The instantaneous value of alternating current voltage is understood as its value at a certain point in time t. It changes with frequency f. The instantaneous voltage value at the maximum point is called the amplitude value. But this is not what voltmeters and multimeters measure. They show a value √2 times smaller, called the effective or effective voltage value . Physically, this means that a direct current voltage of this magnitude will do the same work as the measured alternating voltage.

Characteristics of three-phase current

Transformerless power supply: possible schematic solutions

Linear stabilizer chip

You can assemble a simple driver (stabilized current source) with your own hands using an inexpensive ($0.3) linear stabilizer chip LM317AMDT. The input of the DC-AC converter is supplied with a mains voltage of 220 V, 50 Hz.
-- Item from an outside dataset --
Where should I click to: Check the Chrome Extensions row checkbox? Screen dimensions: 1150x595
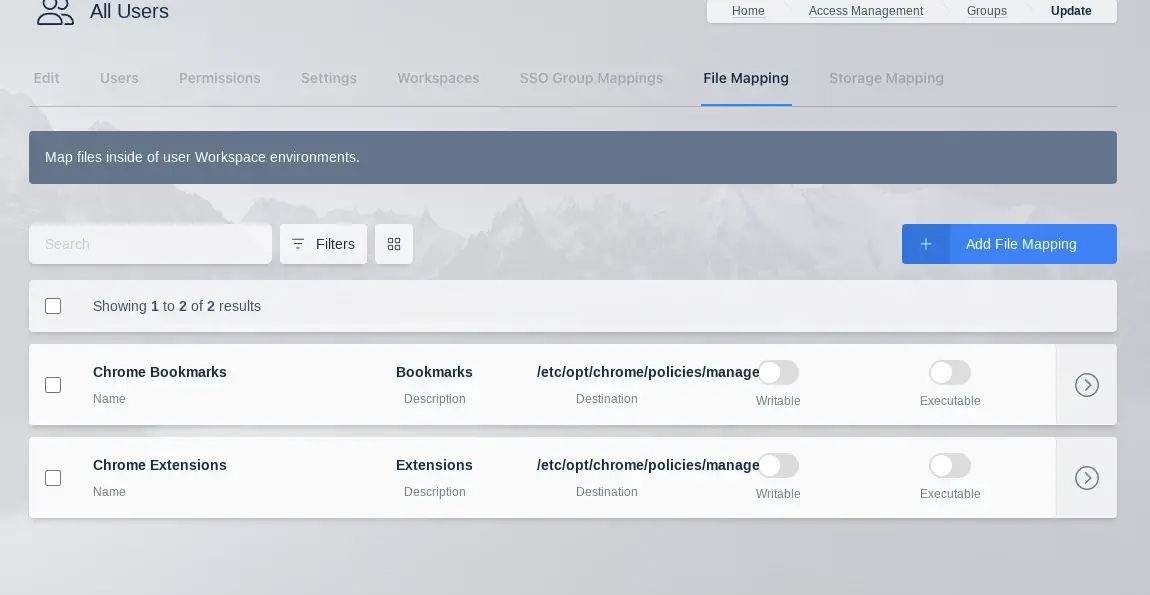pos(53,478)
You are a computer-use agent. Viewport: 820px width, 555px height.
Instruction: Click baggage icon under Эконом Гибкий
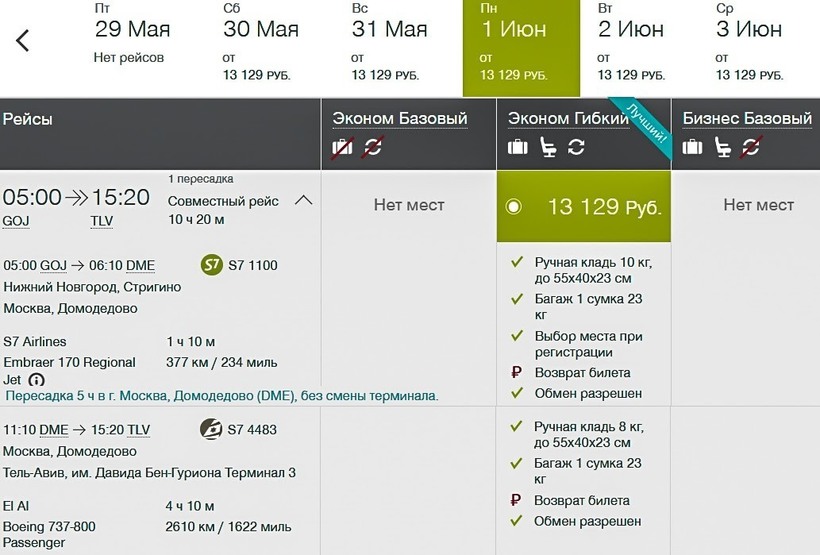(517, 147)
A stabilized voltage of 12 V is obtained on the IC with a minimum set of elements in the harness (in the simplest version, only R1 and R2 are used). By selecting the value of the resistors, you can regulate the current in the load; with a total LED current of up to 0.3 A, the microcircuit works perfectly without a radiator. Below is a typical circuit diagram of a device based on the LM317 chip:

Charger

The most budget option, of course, is to use a charger from a cell phone. The charger board has very small dimensions and is suitable for powering a 12 V gadget with a power ≤ P rated. power supply. It is only necessary to replace the half-wave rectifier with a rectifier with double the voltage (add one diode and capacitor each). After modernization, we get the required 12 volts with a current of 0.5A and full isolation from the network.
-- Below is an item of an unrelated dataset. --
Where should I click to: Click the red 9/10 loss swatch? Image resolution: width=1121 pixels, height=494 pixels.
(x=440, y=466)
As an alternative that does not require intervention in the design, a step-up DC-DC voltage converter (for example, 2-amp, 30mm x 17mm x 14mm, costing $1) with a USB connector can be connected to the output of the charger through an adapter. All you need to do is set the trimming resistor to the required voltage of 12 V and connect the converter to a gadget or stationary power receiving device.

Converting AC to DC and vice versa

The process of obtaining direct current from alternating current is called rectification , and the devices are called rectifiers . The main part of the rectifier is a semiconductor diode , which conducts current in only one direction. As a result of rectification, a pulsating current is obtained, changing its value over time, but not changing its sign.

Then the ripples are eliminated using filters , the simplest of which is a capacitor . It is impossible to completely eliminate ripple, and its final level depends on the rectifier circuit and the quality of the filter. The complexity and cost of rectifiers depends on the magnitude of the output ripple and the maximum output power.

Diagram of a simple rectifier Rectifier operation graphs

Inverters are used to convert to alternating current . The principle of their operation is to generate an alternating voltage with a shape as close as possible to a sinusoidal one. An example of such a device is a car inverter for connecting household appliances or tools to the on-board network.

The better and more expensive the inverter, the greater its power or more accurately the voltage it produces approaches a sine wave.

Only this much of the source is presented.